A survey of the most important themes in intellectual history since the end of the 19th century. The focus of the course will be such important bodies of thought as positivism, Marxism, psychoanalysis, existentialism, and poststructuralism. This course serves as a core course of the gender studies program, and so special attention will be paid to feminist thought and gender analysis.


HIST 460. Visiting Jones Professor: History of the United States. 3 Hours.


HIST 465. Visiting Jones Professor: European and Non-Western History. 3 Hours.


HIST 469. World War II: A Global History. 3 Hours.

An examination of the Second World War as a global phenomenon, with special attention paid to its impact on Europe, the United States, and Japan.


HIST 470. Independent Study in United States History. 3 Hours.

Creation and research of a project of special interest focused on US history. Such projects need to be approved by the instructor at least six weeks prior to registration. After approval of the topic, the student is will engage in general bibliographical study, to participate in conferences with the instructor, to report on reading, and to produce papers as directed by the instructor.

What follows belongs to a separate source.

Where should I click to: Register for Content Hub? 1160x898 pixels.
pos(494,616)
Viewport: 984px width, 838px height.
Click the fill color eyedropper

HIST 475. Independent Study in European or Non-Western History. 3 Hours.

Creation and research of a project of special interest focused on European or non-Western history. Such projects to be approved by the instructor at least six weeks prior to registration. After approval of the topic, the student is will engage in general bibliographical study, to participate in conferences with the instructor, to report on reading, and to produce papers as directed by the instructor.


HIST 480. Advanced Seminar in United States History. 1 to 4 Hours.

Selected problems, periods, or trends for intensive study and extensive reading.


HIST 490. Advanced Seminar in European and non-Western History. 3 Hours.

A seminar on selected problems, periods or trends for extensive reading, discussion, and writing in a seminar format.


HIST 500. Honors Course. 3 Hours.

At the discretion of the faculty, students may undertake a six-hour independent course of study in the senior year in order to broaden their educational experience within their major area of study. Students must meet specific GPA standards and arrange a faculty sponsor. The honors course criteria are outlined in the Academic Honors portion of the catalog.